You are viewing a plain text version of this content. The canonical link for it is here.
Posted to user@crunch.apache.org by Ben Juhn <be...@gmail.com> on 2016/07/29 18:33:49 UTC
Removing PCollection.cache call resulting in two MR jobs writing to same path
I removed a .cache call and am seeing some troublesome behavior. It results in two nodes in Crunch's execution graph writing to the same output path. When I add the .cache call back I end up with one node writing to crunch tmp space, and the other node writing to the output path.
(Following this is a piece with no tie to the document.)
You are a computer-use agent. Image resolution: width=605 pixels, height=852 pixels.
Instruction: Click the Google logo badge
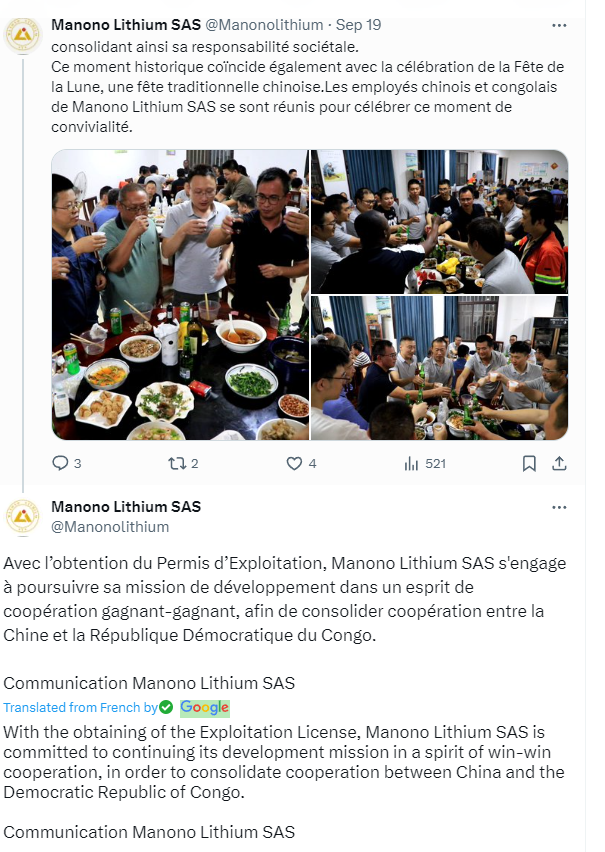[x=205, y=707]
Is this expected behavior?
Thanks,
Ben
Re: Removing PCollection.cache call resulting in two MR jobs writing
to same path
Posted by Gabriel Reid <ga...@gmail.com>.
Hi Ben,
That doesn't sound like expected behavior to me, although there might
be some extra details that cause it to be executed in that way. Any
chance you could put together a small example test case that
demonstrates this?
- Gabriel
On Fri, Jul 29, 2016 at 8:33 PM, Ben Juhn <be...@gmail.com> wrote:
> I removed a .cache call and am seeing some troublesome behavior. It results in two nodes in Crunch's execution graph writing to the same output path. When I add the .cache call back I end up with one node writing to crunch tmp space, and the other node writing to the output path.
>
> Is this expected behavior?
>
> Thanks,
> Ben